◆ Schriftliche Aufgabe A
Erkläre in ein bis drei Sätzen anhand des Artikels zur EU-Außenpolitik, weshalb sich Ashton ebenfalls der Anhörungsprozedur vor dem Parlament unterziehen muss.
◆ Schriftliche Aufgabe B
Gib aus dem Artikel zur EU-Außenpolitik alles von "AUSSENPOLITIK" bis hinunter zu "allein und einstimmig." wieder und benenne dabei "Auswärtigen Ausschusses" in "Ausschusses für auswärtige Angelegenheiten" um.

◆ Vorliegender Auszug
################
AUSSENPOLITIK
Die neue EU-Außenbeauftragte stellte sich den Fragen des Europaparlaments. Viele Antworten blieben offen. Wichtige Zuständigkeiten wurden der Britin schon entzogen
Catherine Ashton, die neue Hohe Beauftragte für Außenpolitik, springt direkt ins kalte Wasser. Keine zwei Wochen ist es her, dass ein Sondergipfel ihr völlig überraschend den wichtigsten Job zuschanzte, den die Europäische Union derzeit zu vergeben hat. Am 2. Dezember, ihrem zweiten Arbeitstag, stellte sie sich den Fragen des Auswärtigen Ausschusses im Europaparlament. Die Geste kam gut an. Außenpolitik gilt unter den EU-Parlamentariern als prestigeträchtiges und bedeutendes Arbeitsfeld, obwohl es einer der wenigen Bereiche ist, in denen das Parlament kein Mitspracherecht hat. Auch nach der Reform von Lissabon entscheidet der Rat der Regierungen allein und einstimmig.
Dennoch muss Ashton die Beziehungen zu den Abgeordneten ganz besonders sorgfältig pflegen - mindestens bis Ende Januar. In der zweiten Januarhälfte werden nämlich alle Kommissare in den zuständigen Fachausschüssen angehört. Die geben hinterher eine Empfehlung ab. In einer Plenarsitzung wird am Ende die gesamte Kommission bestätigt oder abgelehnt. Da Ashton eine einmalige Zwitterstellung innehat - sie gehört gleichzeitig dem Rat und der EU-Kommission an - muss sie sich dieser Prozedur ebenfalls unterziehen.
################
◆ Bereitgestellte Daten
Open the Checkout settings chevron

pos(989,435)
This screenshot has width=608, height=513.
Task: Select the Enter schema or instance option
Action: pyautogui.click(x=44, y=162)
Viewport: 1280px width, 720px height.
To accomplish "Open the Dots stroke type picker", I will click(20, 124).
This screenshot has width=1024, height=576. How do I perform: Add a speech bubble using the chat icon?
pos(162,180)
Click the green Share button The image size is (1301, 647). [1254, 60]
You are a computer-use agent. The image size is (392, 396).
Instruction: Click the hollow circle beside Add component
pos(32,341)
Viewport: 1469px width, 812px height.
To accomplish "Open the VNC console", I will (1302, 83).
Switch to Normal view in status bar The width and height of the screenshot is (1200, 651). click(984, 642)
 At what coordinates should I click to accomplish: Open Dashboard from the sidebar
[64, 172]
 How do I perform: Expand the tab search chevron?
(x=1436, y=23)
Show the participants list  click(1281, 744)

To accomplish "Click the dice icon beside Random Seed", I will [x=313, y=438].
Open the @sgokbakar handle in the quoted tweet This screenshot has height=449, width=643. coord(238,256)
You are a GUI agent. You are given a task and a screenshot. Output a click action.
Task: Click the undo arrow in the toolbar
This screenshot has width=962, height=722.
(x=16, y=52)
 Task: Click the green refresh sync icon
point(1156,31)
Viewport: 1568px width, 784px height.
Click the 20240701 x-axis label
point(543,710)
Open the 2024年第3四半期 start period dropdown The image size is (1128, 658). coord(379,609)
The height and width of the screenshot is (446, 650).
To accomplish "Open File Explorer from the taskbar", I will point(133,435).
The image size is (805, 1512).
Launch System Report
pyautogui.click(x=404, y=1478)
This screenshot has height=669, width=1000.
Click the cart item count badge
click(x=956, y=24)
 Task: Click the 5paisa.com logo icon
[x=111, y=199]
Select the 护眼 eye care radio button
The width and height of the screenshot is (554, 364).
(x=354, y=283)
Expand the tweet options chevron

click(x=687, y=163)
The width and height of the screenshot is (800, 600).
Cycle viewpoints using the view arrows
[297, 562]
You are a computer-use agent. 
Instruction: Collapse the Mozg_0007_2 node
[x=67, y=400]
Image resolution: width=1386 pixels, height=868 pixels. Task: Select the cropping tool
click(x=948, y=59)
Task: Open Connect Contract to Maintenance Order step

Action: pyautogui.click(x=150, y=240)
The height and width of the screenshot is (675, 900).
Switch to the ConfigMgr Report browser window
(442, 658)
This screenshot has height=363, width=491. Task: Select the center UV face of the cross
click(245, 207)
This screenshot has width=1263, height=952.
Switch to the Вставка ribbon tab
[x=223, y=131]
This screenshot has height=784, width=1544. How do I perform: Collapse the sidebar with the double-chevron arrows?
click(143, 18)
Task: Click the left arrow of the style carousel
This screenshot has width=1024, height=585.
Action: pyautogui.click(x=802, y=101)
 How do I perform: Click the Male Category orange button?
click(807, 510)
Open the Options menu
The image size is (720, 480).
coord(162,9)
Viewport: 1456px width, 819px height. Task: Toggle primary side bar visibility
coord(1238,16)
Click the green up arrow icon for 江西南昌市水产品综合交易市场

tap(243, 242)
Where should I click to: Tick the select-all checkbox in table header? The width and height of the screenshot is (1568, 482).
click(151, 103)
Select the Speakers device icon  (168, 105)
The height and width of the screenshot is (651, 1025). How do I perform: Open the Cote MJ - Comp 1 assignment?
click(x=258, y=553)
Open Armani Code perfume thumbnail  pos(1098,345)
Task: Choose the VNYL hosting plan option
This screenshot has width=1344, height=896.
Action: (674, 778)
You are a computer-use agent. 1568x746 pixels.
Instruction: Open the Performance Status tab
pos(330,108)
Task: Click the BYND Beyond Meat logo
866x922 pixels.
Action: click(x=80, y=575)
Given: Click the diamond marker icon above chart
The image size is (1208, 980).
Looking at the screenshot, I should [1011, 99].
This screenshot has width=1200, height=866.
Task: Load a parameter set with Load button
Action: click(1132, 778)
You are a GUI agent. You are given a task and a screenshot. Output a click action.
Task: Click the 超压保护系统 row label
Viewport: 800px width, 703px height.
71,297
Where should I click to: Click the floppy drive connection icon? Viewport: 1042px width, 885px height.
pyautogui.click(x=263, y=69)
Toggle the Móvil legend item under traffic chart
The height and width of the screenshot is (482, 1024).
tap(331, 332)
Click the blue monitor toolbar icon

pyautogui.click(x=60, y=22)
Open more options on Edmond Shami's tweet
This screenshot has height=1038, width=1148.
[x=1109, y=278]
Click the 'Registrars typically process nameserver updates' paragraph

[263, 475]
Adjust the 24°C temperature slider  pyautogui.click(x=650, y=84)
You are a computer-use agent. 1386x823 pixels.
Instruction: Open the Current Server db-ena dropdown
################
◆ Vollständige Ausgabe A
Ashton hat eine einmalige Zwitterstellung inne, denn sie gehört gleichzeitig dem Rat und der EU-Kommission an. Deshalb wird sie wie alle Kommissare in der zweiten Januarhälfte im zuständigen Fachausschuss angehört, bevor das Plenum die gesamte Kommission bestätigt oder ablehnt.

◆ Vollständige Ausgabe B
AUSSENPOLITIK
Die neue EU-Außenbeauftragte stellte sich den Fragen des Europaparlaments. Viele Antworten blieben offen. Wichtige Zuständigkeiten wurden der Britin schon entzogen
Catherine Ashton, die neue Hohe Beauftragte für Außenpolitik, springt direkt ins kalte Wasser. Keine zwei Wochen ist es her, dass ein Sondergipfel ihr völlig überraschend den wichtigsten Job zuschanzte, den die Europäische Union derzeit zu vergeben hat. Am 2. Dezember, ihrem zweiten Arbeitstag, stellte sie sich den Fragen des Ausschusses für auswärtige Angelegenheiten im Europaparlament. Die Geste kam gut an. Außenpolitik gilt unter den EU-Parlamentariern als prestigeträchtiges und bedeutendes Arbeitsfeld, obwohl es einer der wenigen Bereiche ist, in denen das Parlament kein Mitspracherecht hat. Auch nach der Reform von Lissabon entscheidet der Rat der Regierungen allein und einstimmig.